Considerando que a próxima faixa ficaria bastante próxima do teto da isenção e a progressividade fosse mantida, como ocorre hoje com as alíquotas incidindo sobre partes do salário, o economista Tiago Sbardelotto, da XP Investimentos, estima que a mudança levaria a uma renúncia de arrecadação de R$ 50 bilhões a R$ 60 bilhões.

— É um custo muito alto, diria que é proibitivo sem uma ampla reforma de todo o imposto, incluindo a criação de novas faixas de tributação, de 35%, e mudanças em deduções de saúde e educação e isenções, como de dividendos.

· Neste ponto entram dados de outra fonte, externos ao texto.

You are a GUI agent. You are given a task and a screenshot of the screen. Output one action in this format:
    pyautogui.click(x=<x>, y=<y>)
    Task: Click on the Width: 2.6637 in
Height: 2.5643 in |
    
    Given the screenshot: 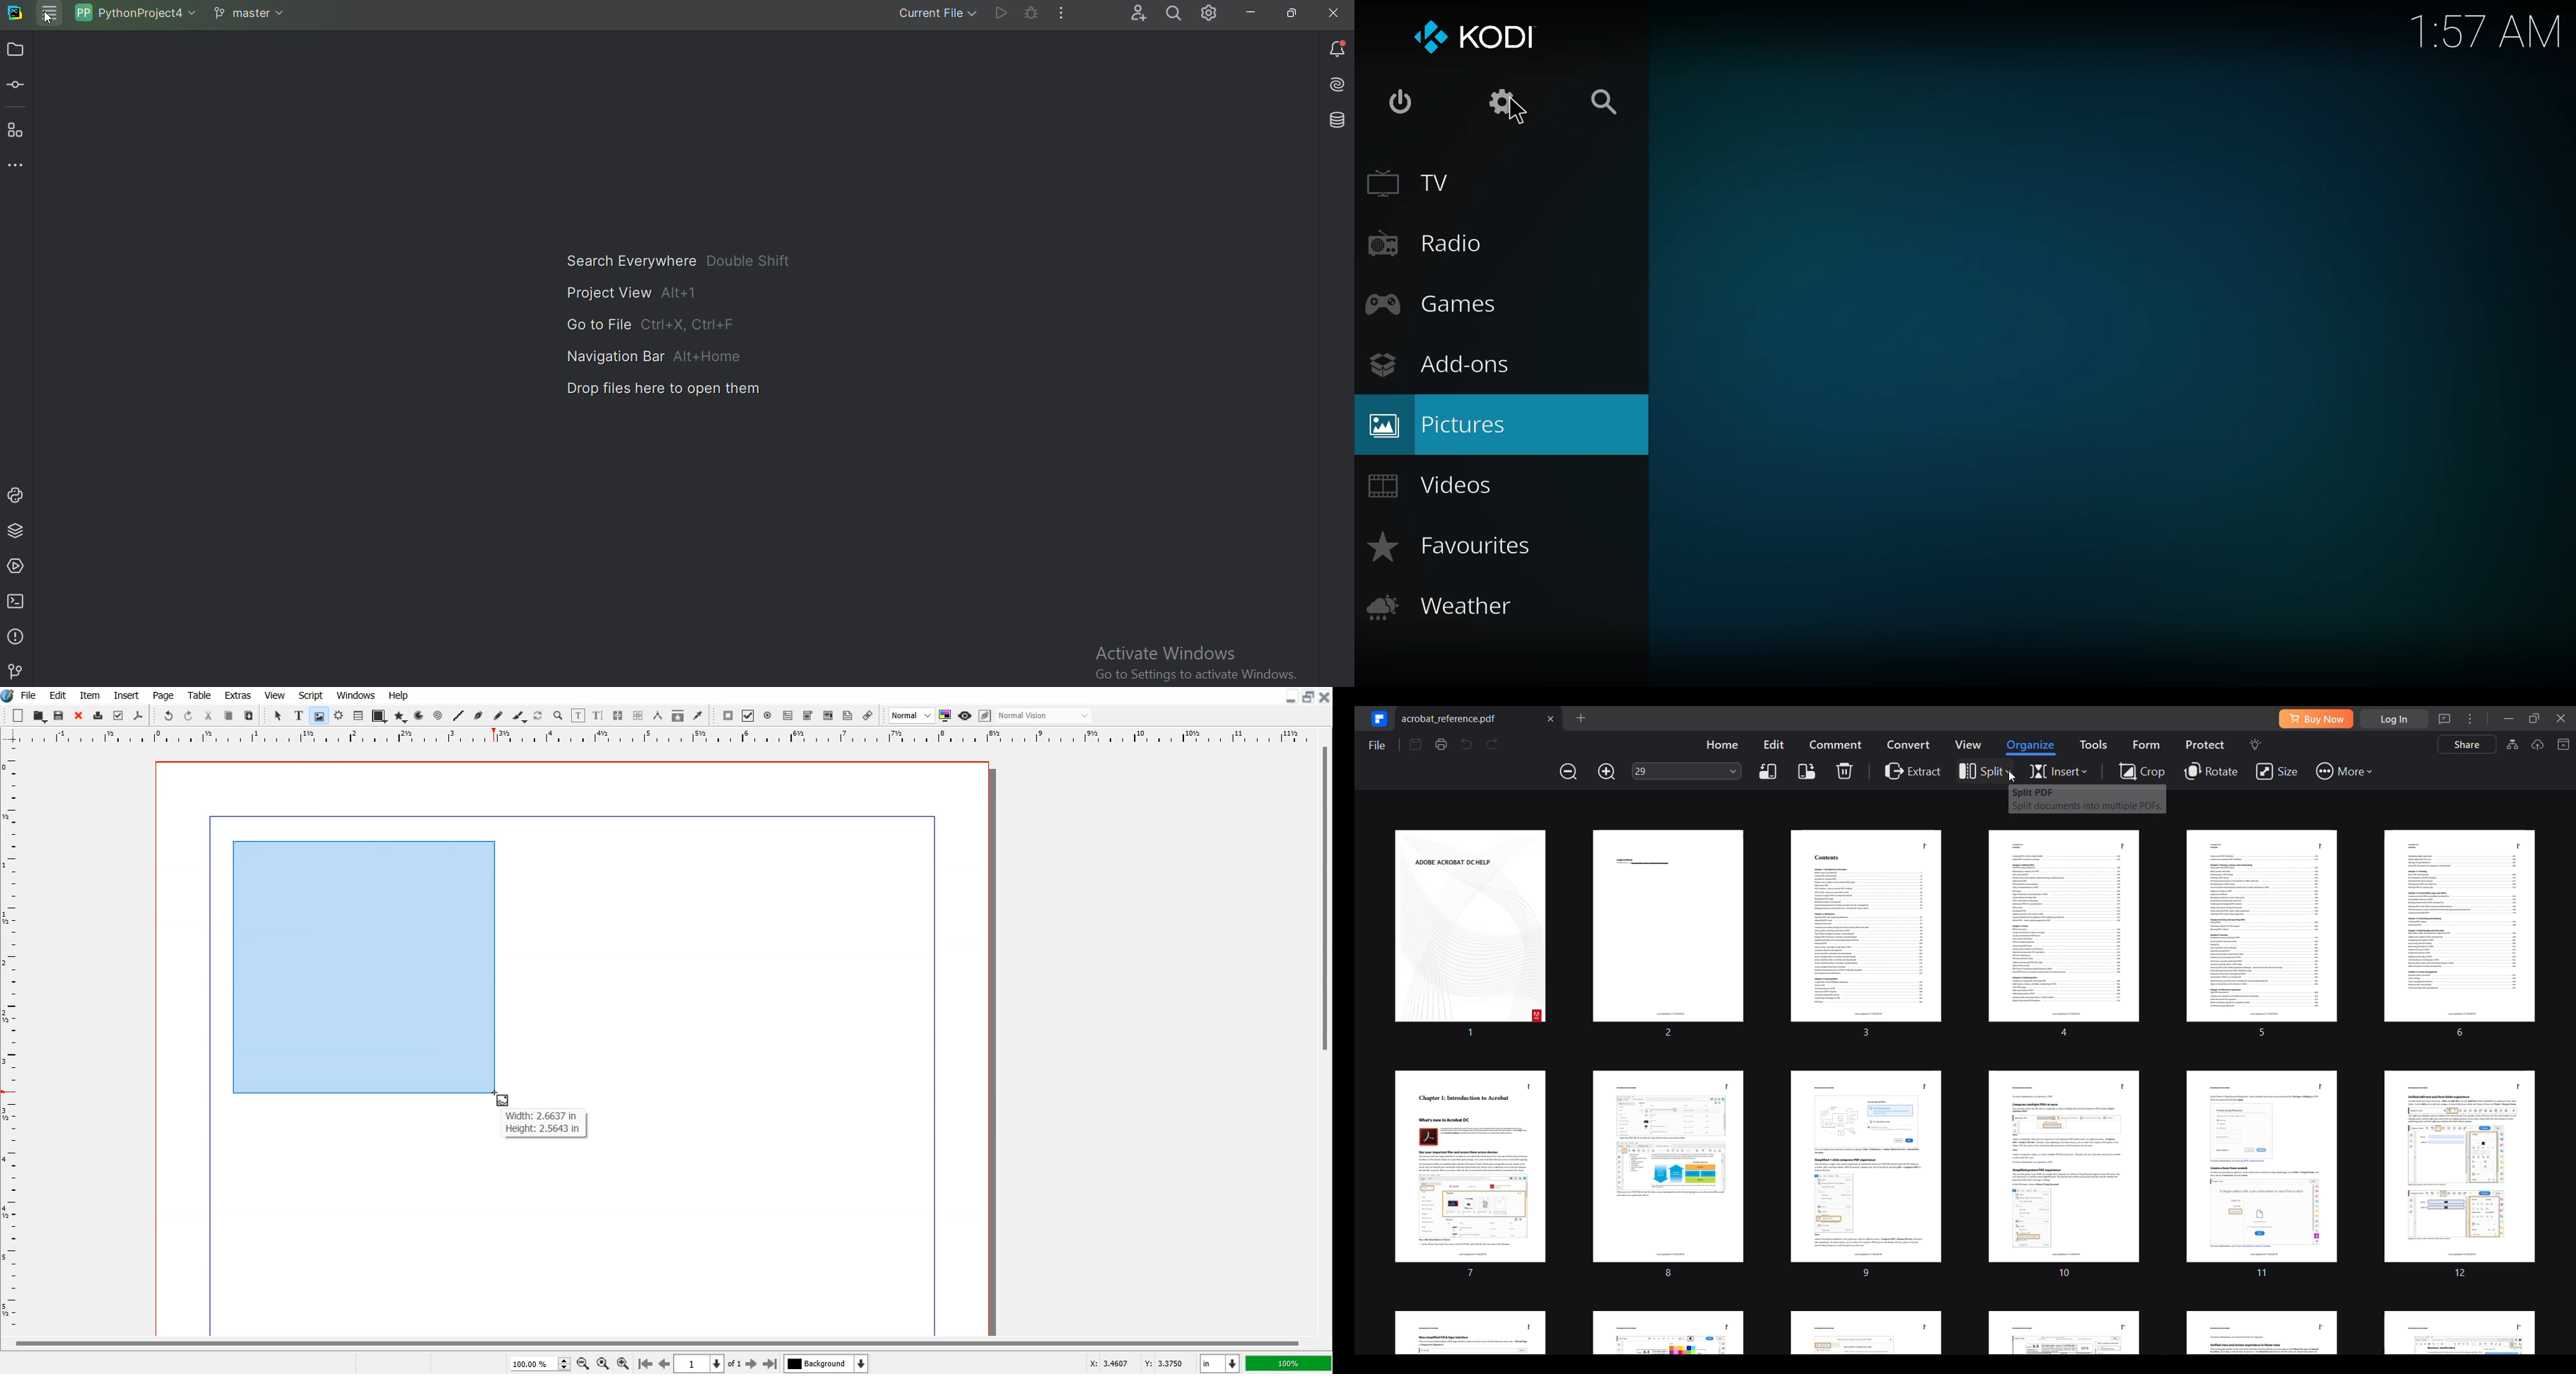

Caso toda renda que ultrapasse R$ 5 mil seja tributada em sua totalidade, sem as escadas das faixas como existe hoje que vão de 7,5% a 27,5%, o economista da XP diz que o impacto fiscal seria menor, mas a medida criaria um incentivo ao achatamento de salários, ou seja, haveria preferência para ganhar até R$ 5 mil.

O presidente da Associação Nacional dos Auditores Fiscais da Receita Federal do Brasil (Unafisco), Mauro Silva, critica a “criatividade” que vem sendo adotada pelo governo para aumentar a faixa de isenção sem corrigir toda a tabela do IR.

— O governo pode adotar alguma criatividade para chegar até R$ 5 mil. Mas teria que ser bastante criativo, porque uma faixa vai atropelando a outra. Acho difícil que isso aconteça.

Se toda a tabela do IR fosse revista, a Unafisco estima que a perda de arrecadação chegaria a R$ 211,64 bilhões. Nesse caso, o teto da isenção seria de R$ 5.084,04. E a faixa mais elevada começaria em R$ 12.455,71, mantendo as alíquotas atuais. Silva reconhece que o custo fiscal para a União é elevado, mas afirma que a correção teria de ser feita paulatinamente, combinando, na outra ponta, com a retomada da tributação de dividendos, por exemplo.

Aplicações financeiras

Nas suas contas, a taxação de 15% dos dividendos poderia render aos caixas do governo R$ 150 bilhões em 2024, enquanto o congelamento da tabela desde 1996 cria uma sobrecarga sobre a classe média de mais de R$ 200 bilhões, nos cálculos da associação.

Na agenda de reforma da renda, um projeto que já está pronto e próximo a ser enviado ao Congresso é o que trata de tributação de aplicações financeiras. Entre as propostas está reduzir de 20% para 15% a alíquota cobrada nas chamadas operações de day trade, quando a compra e a venda das ações ocorre no mesmo dia — a alíquota seria a mesma da aplicação de prazo maior.